How To Help Your Kid Get Better Sleep

Without Fighting About It

I’ll be the first to admit it: I’m not good at getting enough sleep. The bad sleep habits I adopted as a high school student—sleep as little as possible to cram productivity into my day—have absolutely followed me into adulthood. This may be true for you, too.

But I know sleep is important. Since I'm far from an expert, I turned to one of my favorite books on parenting + confidence: The Self-Driven Child, by Ned Johnson and Dr. Bill Stixrud. (I recommend it to everyone.)  

The authors promote sleep as a form of “radical downtime”, a way for stressed and over-scheduled kids to reclaim wellness and stability in their lives. Even though they generally promote independent decision-making for kids, they encourage parents to lean in and steer their child in the direction of getting more sleep. 

Here are some insights on how to help kids get more sleep (without provoking too many power struggles) that I’ve learned from them, other researchers, and my own experiences trying to get kids to do things that are good for them, but not fun.

1️⃣ Clue them into the science behind sleep.

Kids tend to be interested in information about how their brains work, and reasoning trumps “I told you so” any day. Let them know about what scientists say about sleep: that kids need around nine hours of it, and that it can help improve reaction times, decision-making, mental recall, and overall happiness and health. 

Your kid might think “Sure, that’s true for most people. But I’m pretty tough. I don’t need as much sleep.” You might consider sharing with them articles like this one, about how sleep scientists work with professional athletes. Even the most physically and mentally tough people in the world need lots of high-quality sleep!

2️⃣ Build a wind-down routine that works.

“Quality over quantity,” the saying goes. In the case of sleep, both quality and quantity matter, and quantity comes in part from how you prepare. 

Experts have identified plenty of tools that lead to increased sleep quality.

  • Lower light before bedtime.

  • Keeping phones out of the bedroom.

  • Relaxation tapes.

  • Exercise during the day.

  • Even warm milk—yep, that old chestnut—has been proven to have a positive effect on sleep quality. 

Use the list above, add a few ideas of your own, and sit down with your child to come up with a set of strategies that work for you both. Try it out for a few weeks and ask yourselves whether things are working better. Don’t be afraid to change up the techniques if you need to!

There’s no “standard” wind-down routine because there’s no such thing as a “standard” kid. But by following the science on what tends to work, and coming up with a routine that’s easy for you and your kid, you’ll be improving their sleep, even if they don’t spend an extra second in bed. 

This gives your kid a little more control over their sleep routine—which may make them more cooperative—while still insisting they get enough of it. 

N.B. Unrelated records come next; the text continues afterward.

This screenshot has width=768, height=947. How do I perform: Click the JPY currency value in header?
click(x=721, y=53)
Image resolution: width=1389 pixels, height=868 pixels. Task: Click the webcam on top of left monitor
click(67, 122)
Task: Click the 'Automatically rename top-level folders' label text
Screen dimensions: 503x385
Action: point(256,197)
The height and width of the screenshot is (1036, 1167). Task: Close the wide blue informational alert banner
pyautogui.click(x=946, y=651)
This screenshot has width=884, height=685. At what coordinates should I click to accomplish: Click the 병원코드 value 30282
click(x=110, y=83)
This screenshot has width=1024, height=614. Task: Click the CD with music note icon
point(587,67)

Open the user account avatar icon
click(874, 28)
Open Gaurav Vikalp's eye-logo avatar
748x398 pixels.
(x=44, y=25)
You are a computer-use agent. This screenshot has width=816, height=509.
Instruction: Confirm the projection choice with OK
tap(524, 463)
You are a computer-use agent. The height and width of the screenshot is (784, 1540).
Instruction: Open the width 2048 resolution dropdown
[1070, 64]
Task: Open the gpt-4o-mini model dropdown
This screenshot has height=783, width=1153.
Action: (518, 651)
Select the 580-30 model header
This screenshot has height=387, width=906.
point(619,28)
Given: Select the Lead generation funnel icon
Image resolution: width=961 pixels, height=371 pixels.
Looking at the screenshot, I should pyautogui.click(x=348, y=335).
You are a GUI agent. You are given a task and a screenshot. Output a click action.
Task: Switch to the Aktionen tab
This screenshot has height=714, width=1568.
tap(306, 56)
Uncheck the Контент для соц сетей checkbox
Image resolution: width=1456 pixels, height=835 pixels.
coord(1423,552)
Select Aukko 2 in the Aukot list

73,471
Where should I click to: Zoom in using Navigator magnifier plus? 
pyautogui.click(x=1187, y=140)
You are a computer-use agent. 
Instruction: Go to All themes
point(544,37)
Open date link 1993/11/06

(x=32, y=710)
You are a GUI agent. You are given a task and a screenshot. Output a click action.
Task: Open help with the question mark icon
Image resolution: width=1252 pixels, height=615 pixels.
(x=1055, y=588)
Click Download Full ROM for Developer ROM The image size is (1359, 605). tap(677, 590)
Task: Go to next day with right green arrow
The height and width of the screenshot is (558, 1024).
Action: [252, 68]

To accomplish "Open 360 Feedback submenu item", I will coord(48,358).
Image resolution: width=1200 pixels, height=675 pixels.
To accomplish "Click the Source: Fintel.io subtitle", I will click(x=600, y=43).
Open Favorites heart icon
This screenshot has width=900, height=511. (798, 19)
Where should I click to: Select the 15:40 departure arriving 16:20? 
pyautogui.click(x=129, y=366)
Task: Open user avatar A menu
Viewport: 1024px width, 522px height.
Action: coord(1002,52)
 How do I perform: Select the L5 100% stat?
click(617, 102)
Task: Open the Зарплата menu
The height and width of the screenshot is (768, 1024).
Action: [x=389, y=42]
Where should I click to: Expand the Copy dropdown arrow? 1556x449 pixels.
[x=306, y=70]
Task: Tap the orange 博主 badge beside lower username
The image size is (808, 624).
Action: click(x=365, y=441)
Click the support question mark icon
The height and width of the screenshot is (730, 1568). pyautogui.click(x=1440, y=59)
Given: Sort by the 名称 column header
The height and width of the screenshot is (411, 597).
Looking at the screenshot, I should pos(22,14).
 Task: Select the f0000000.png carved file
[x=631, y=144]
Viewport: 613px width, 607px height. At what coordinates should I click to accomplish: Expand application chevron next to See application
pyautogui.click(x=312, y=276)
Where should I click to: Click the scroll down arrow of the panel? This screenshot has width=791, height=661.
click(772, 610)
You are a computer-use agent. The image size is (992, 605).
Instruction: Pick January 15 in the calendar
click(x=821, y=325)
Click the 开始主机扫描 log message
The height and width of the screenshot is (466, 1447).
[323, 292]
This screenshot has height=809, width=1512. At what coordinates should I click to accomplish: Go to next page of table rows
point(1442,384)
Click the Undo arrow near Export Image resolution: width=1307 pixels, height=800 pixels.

3️⃣ Keep routines around sleep as consistent as possible. 

What time your kid goes to sleep is largely out of everyone’s control. But what time your kid is in bed with the lights out is something you can agree on and enforce. And researchers find that a consistent sleep routine—not just quantity and quality of sleep—is a key ingredient in wellness. (Obviously, it’s OK to vary the routine on weekends and for special events.)